The authors defined two major concepts in remediation, immediacy and hypermediacy, and explained how the two are simultaneously in tension with one another and interdependent. In short, the two can be understood through the “window/s” metaphor:
“Where immediacy suggests a unified visual space, contemporary hypermediacy offers a heterogeneous space, in which representation is conceived of not as a window on to the world, but rather as ‘windowed’ itself-with windows that open on to other representations or other media” (34).
Examples of hypermediacy in modern art include collages and photo-montages.
Hypermedia and transparent media are opposite manifestations of the same desire: “the desire to get past the limits of representation and to achieve the real.” Not “real” in a metaphysical sense, but “real” based on the viewers experience; “it is that which would evoke an immediate (and therefore authentic) emotional response” (53). This appeal to authenticity of experience is what brings the logics of immediacy and hypermediacy together (71).

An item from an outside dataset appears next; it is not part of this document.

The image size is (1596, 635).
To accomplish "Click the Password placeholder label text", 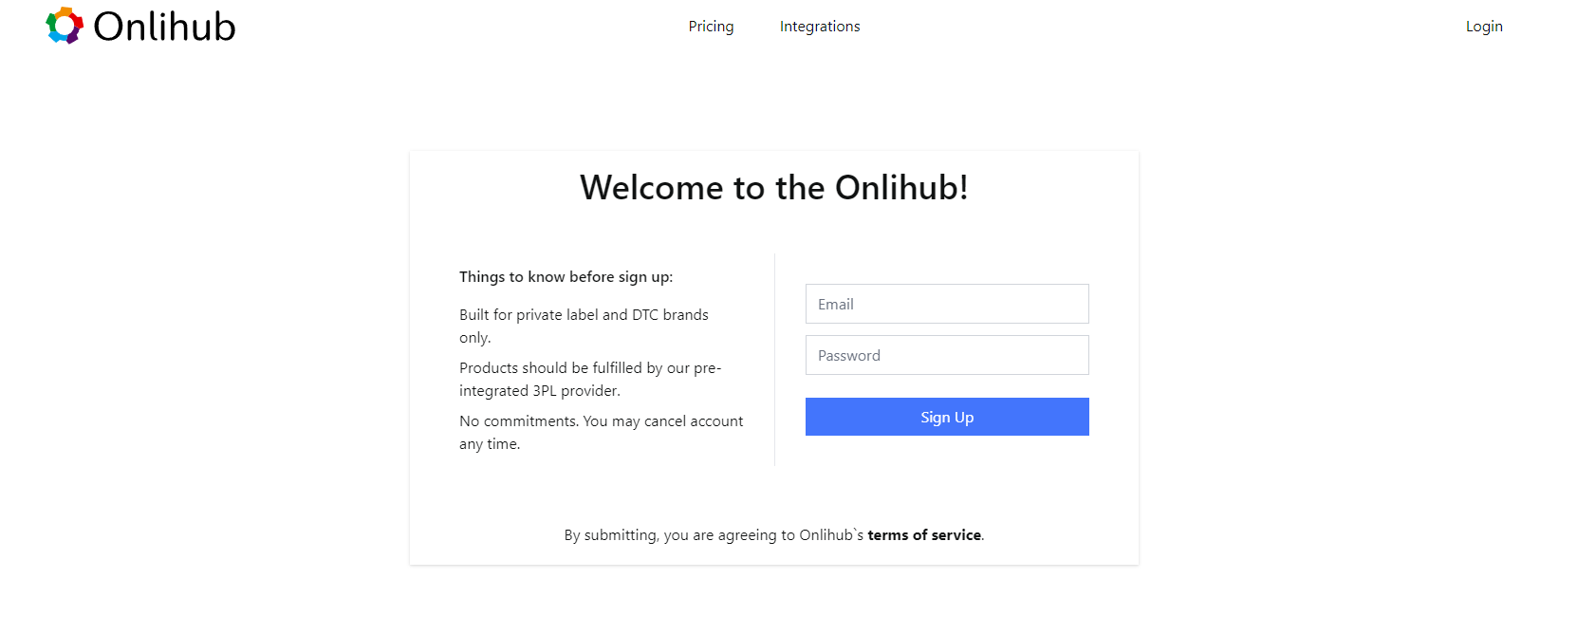I will [x=849, y=356].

The authors argued that this desire for immediacy is neither new nor neutral. One of the most compelling examples of this desire is the image of a draftsman drawing a picture of a nude woman from Albrect Durer, Unterweysung der Messung, Nurenberg, 1538. Bolter and Grusin suggested the image shows the desire for immediacy in viewing the female body with a clinical gaze “to analyze and control, if not possess, its female object” (79). They argued, “The woodcut suggests the possibility that technologies of transparent immediacy based on linear perspective, such as perspective painting, photography, and film, or computer graphics and virtual reality, may all be enacting the so-called male gaze, excluding women from full participation as subjects and maintaining them as objects” (79). At the same time, this example shows how media can be used to deny female desire and subjectivity, the book also offers numerous examples of human bodies are mediated as well as how immediacy and hypermediacy are employed to express new identities and subjectivities in new media.
Ultimately, Bolter and Grusin contended that because all media are understood in relation to other media, the only thing brand new about new media are the unique ways that we employ them in particular contexts now, and this will continue to be the case with any other new media: “The true novelty would be a new medium that did not refer for its meaning to other meaning at all. For our culture, such mediation without remediation seems to be impossible” (271).